With thanks to William Vambenepe for suggesting this paper via twitter.
Google Cloud Dataflow reached GA last week, and the team behind Cloud Dataflow have a paper accepted at VLDB’15 and available online. The lead author, Tyler Akidau, has also written a very readable overview of the streaming domain over at O’Reilly which is a good accompaniment to this paper, “The world beyond batch: Streaming 101.”
Akidau et al. set out a strong manifesto for modern data processing, based on the notion of accepting uncertainty and incompleteness:
We propose that a fundamental shift of approach is necessary to deal with these evolved requirements in modern data processing. We as a field must stop trying to groom unbounded datasets into finite pools of information that eventually become complete, and instead live and breathe under the assumption that we will never know if or when we have seen all of our data, only that new data will arrive, old data may be retracted, and the only way to make this problem tractable is via principled abstractions that allow the practitioner the choice of appropriate tradeoffs along the axes of interest: correctness, latency, and cost.

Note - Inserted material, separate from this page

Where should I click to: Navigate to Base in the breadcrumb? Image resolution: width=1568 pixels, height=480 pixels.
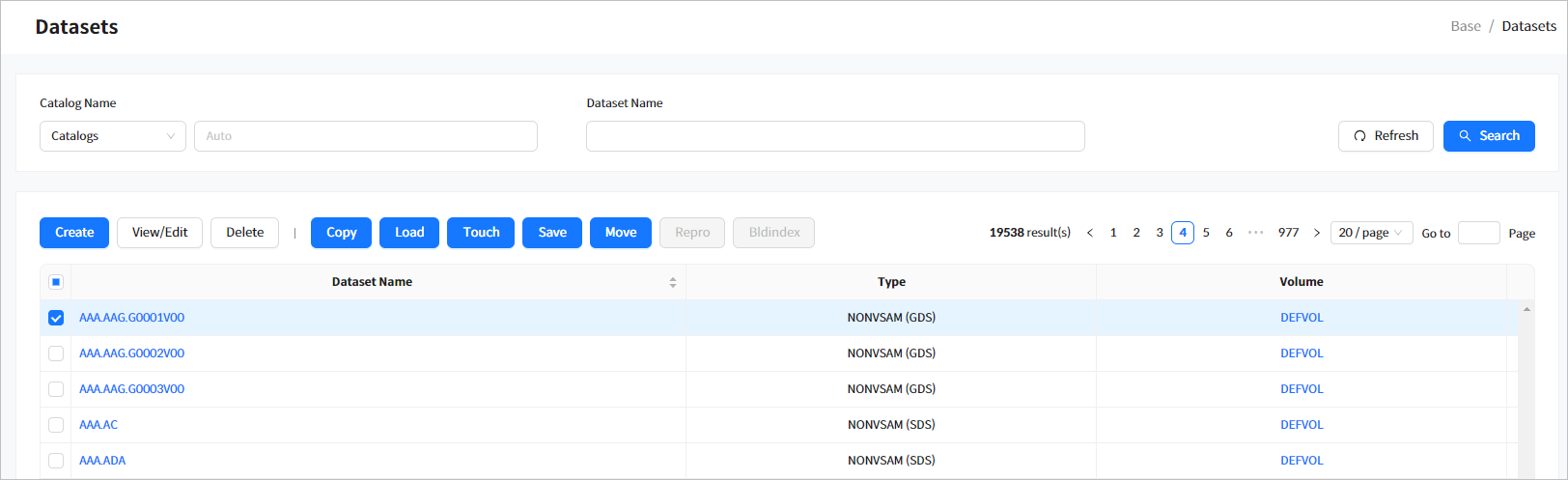pyautogui.click(x=1465, y=26)
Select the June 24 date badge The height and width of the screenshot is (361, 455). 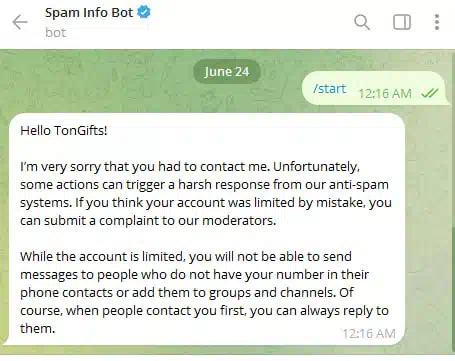pos(227,71)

Three beliefs and five principles shape the work on Dataflow:
- Expecting data to become complete is a fundamentally flawed approach:
We believe a major shortcoming of all the models and systems mentioned above (with exception given to CEDR and Trill), is that they focus on input data (unbounded or otherwise) as something which will at some point become complete. We believe this approach is fundamentally flawed when the realities of today’s enormous, highly disordered datasets clash with the semantics and timeliness demanded by consumers.

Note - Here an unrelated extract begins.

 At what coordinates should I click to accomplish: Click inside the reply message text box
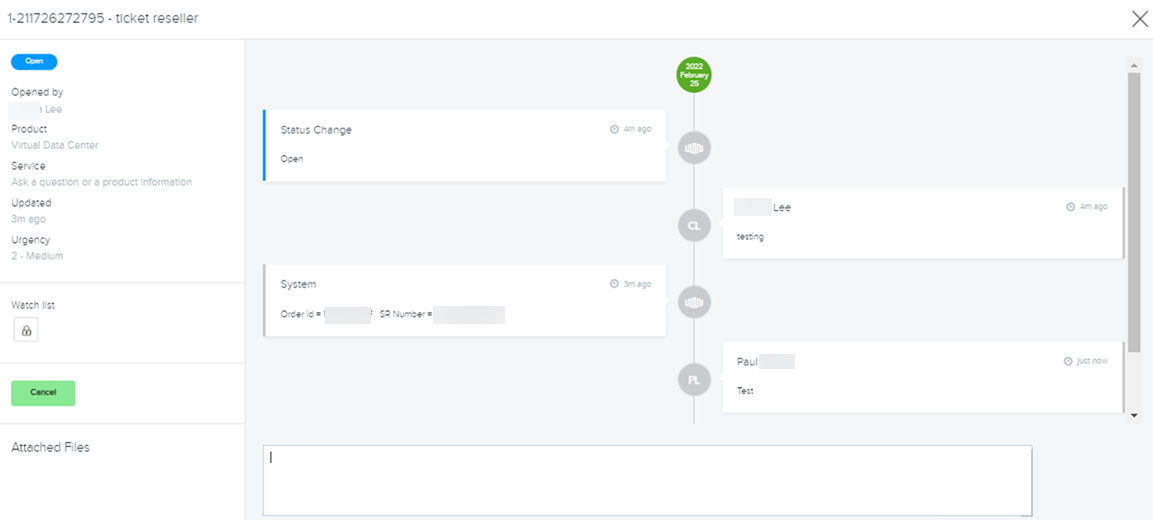(x=647, y=480)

- Trade-offs must be made explicit:
We also believe that any approach that is to have broad practical value across such a diverse and varied set of use cases as those that exist today (not to mention those lingering on the horizon) must provide simple, but powerful, tools for balancing the amount of correctness, latency, and cost appropriate for the specific use case at hand.
- Execution engines should not dictate system semantics:
Lastly, we believe it is time to move beyond the prevailing mindset of an execution engine dictating system semantics; properly designed and built batch, micro-batch, and streaming systems can all provide equal levels of correctness, and all three see widespread use in unbounded data processing today. Abstracted away beneath a model of sufficient generality and flexibility, we believe the choice of execution engine can become one based solely on the practical underlying differences between them: those of latency and resource cost.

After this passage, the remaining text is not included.